Daily Archives: February 20, 2008

Danforth issued; states free to retroactively remedy violations

SCOTUS issued its much-awaited (by me, atleast) decision in Danforth v. Minnesota [pdf] today, ruling 7-2 that Teague’s retroactivity prohibition applied to Federal courts on federal habeas corpus review. State courts are hence free to apply decisions articulating violations to cases on direct and/or collateral review.

As Justice Stevens makes clear, what the Court does, in say Crawford, for example, is state that a particular act or omission violates the Constitution. It is then left to the states to decide how to remedy that violation.

Neither Linkletter nor Teague explicitly or implicitly constrained the authority of the States to provide remedies for a broader range of constitutional violations than are redressable on federal habeas.

Our subsequent cases, which characterize the Teague rule as a standard limiting only the scope of federal habeas relief, confirm that Teague speaks only to the context of federal habeas.

He wraps it up very succinctly:

A decision by this Court that a new rule does not apply retroactively under Teague does not imply that there was no right and thus no violation of that right at the time of trial—only that no remedy will be provided in federal habeas courts.

Whatever this means for federal habeas corpus practice, it is pretty clear that us state practitioners can now argue – with a stamp of approval – that our state courts should provide remedies for constitutional violations recently articulated.

It makes much sense, too, if you think about it in the context of the Fourth, Fifth and Sixth Amendments applied to the states through the Fourteenth. The Court has maintained that States are free to provide greater protections than afforded by the Federal Constitution. This falls in line with that quite well.

Read the whole decision – it’s very interesting. Justice Stevens conducts an in-depth analysis of Justice O’Connor’s plurality in Teague and cites Justice Scalia heavily. Then there’s this odd footnote; perhaps someone can explain:

13. That same year, we similarly denied retroactive effect to the rule announced in Griffin v. California, 380 U. S. 609 (1965), prohibiting prosecutorial comment on the defendant’s failure to testify. See Tehan v. United States ex rel. Shott, 382 U. S. 406 (1966). Shortly thereafter, in a case involving a Griffin error, we held for the first time that there are some constitutional errors that do not require the automatic reversal of a conviction. Chapman v. California, 386 U. S. 18, 22 (1967). Both Shott and Chapman protected the State of California from a potentially massive exodus of state prisoners because their prosecutors and judges had routinely commented on a defendant’s failure to testify.

A much better in-depth analysis from Scotusblog here. More from SL & P.

H/T: SL & P.

Youngest lifer back in jail: (why) are(n’t) you surprised?

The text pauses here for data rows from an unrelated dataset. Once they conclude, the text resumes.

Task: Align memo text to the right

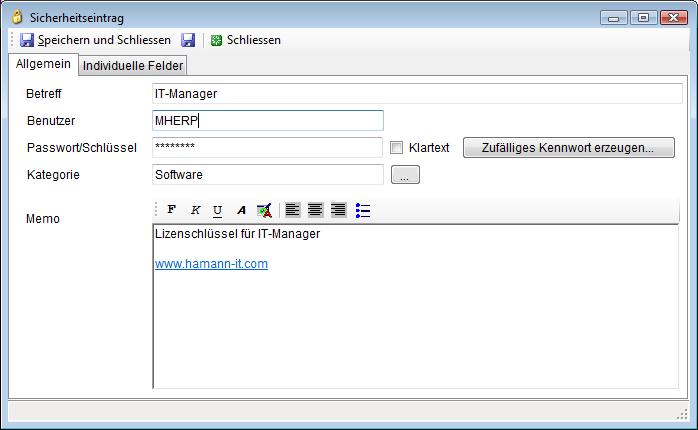Action: (338, 210)
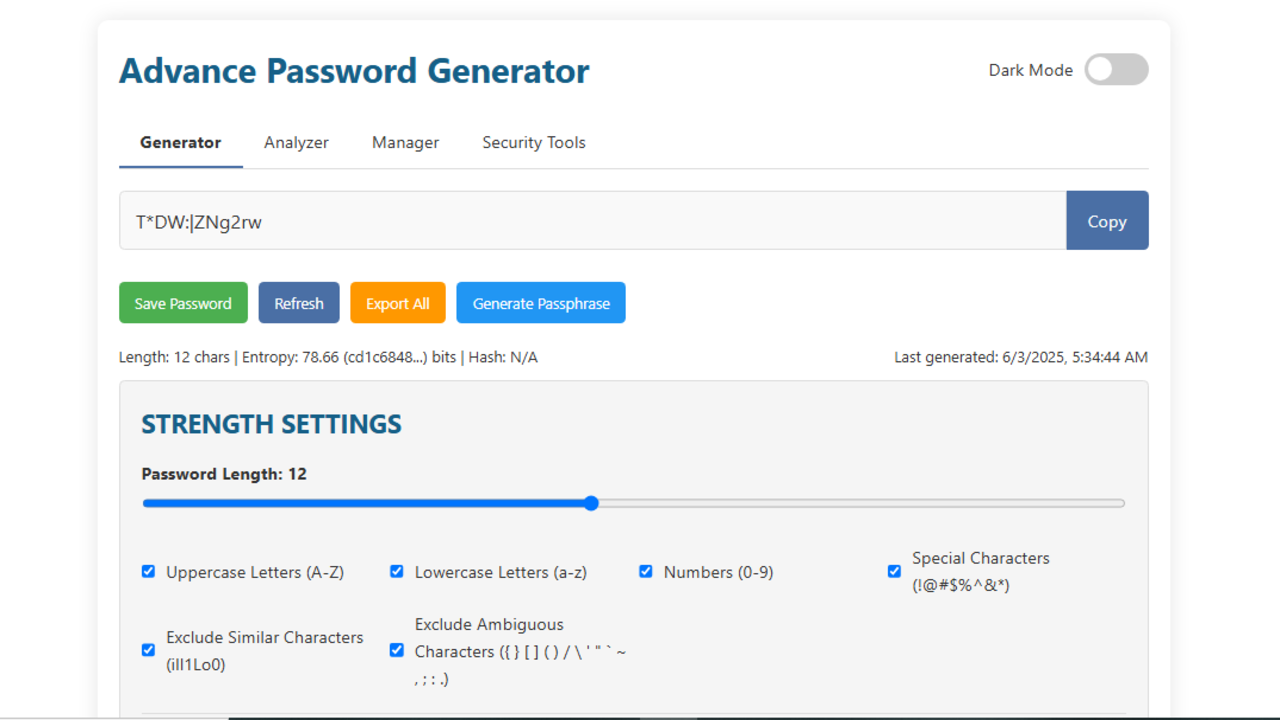Click the green Save Password button
This screenshot has width=1280, height=720.
(x=183, y=303)
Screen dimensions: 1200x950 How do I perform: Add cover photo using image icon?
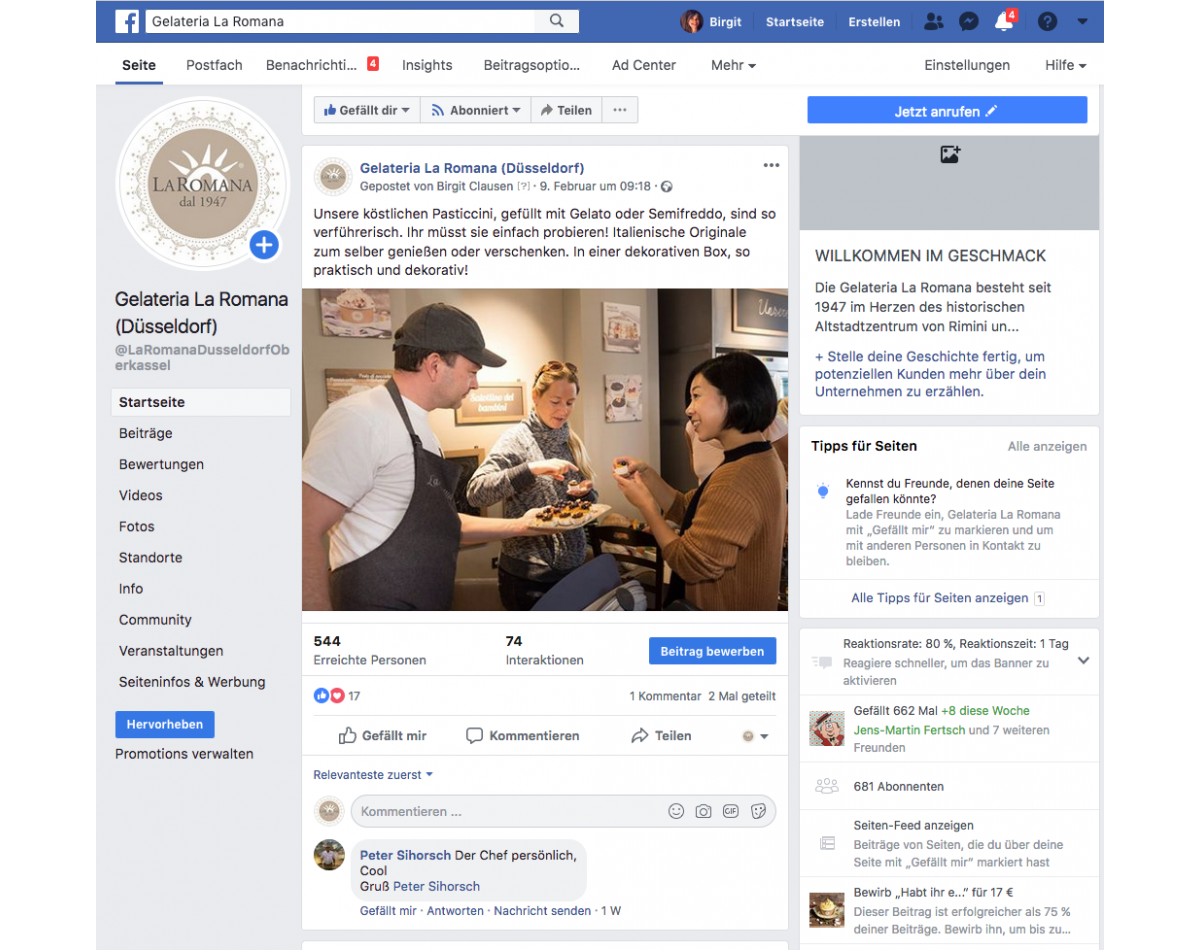(x=949, y=154)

Lionel Tate, sentenced to life without parole at age 14 is back in prison after pleading guilty to holding up a pizza delivery man. Tate was sentenced to life for an incident that occurred when he was 12, in which a 6 year old girl was killed. Tate alleged that she died as a result of wrestling moves gone wrong. He’s just 20 now.

Tate spent three years in prison before he was released pursuant to a new plea agreement. But by then, had a troubled child been lost forever?

Certainly, a life was lost and it is probably indisputable that Tate was responsible to some degree. But what punishment does that warrant? Especially for someone that young? Is putting such a young child in prison the right thing to do in this circumstance? If found guilty, he must “pay”, certainly, but with overwhelming evidence of the slow development of adolescents (he wasn’t even a teen when this happened), should the appropriate sentence have been some form of strong rehabilitation?

We’ve all read the studies and reports that lay out the detrimental impact of housing juveniles and non-violent offenders with violent offenders – the uninitiated emerge from such situations hardened; no better than they were before they went in.

So was this new crime committed by Tate a foregone conclusion? Should we be surprised or even disappointed? Did the three years he spent in the company of older, more experienced criminals wipe away any hope of him leading a productive life? (I have been unable to discover whether he spent those three years in prison or some sort of juvenile detention facility. Let us assume he spent them in a real prison, for he is certainly not the only juvenile to be sentenced to such illustrious company.)

Tell an adult that he is a bad person often enough and he’ll start acting like it. One can only speculate with fear the impact it has on a 12-year old.

Should Tate’s case illustrate the need for more nuanced punishment schemes? Or is he undeserving of any lifeline, despite his tender age? Was the future etched in stone when he entered that prison?

I don’t know the answer, but it’s certainly worth thinking about.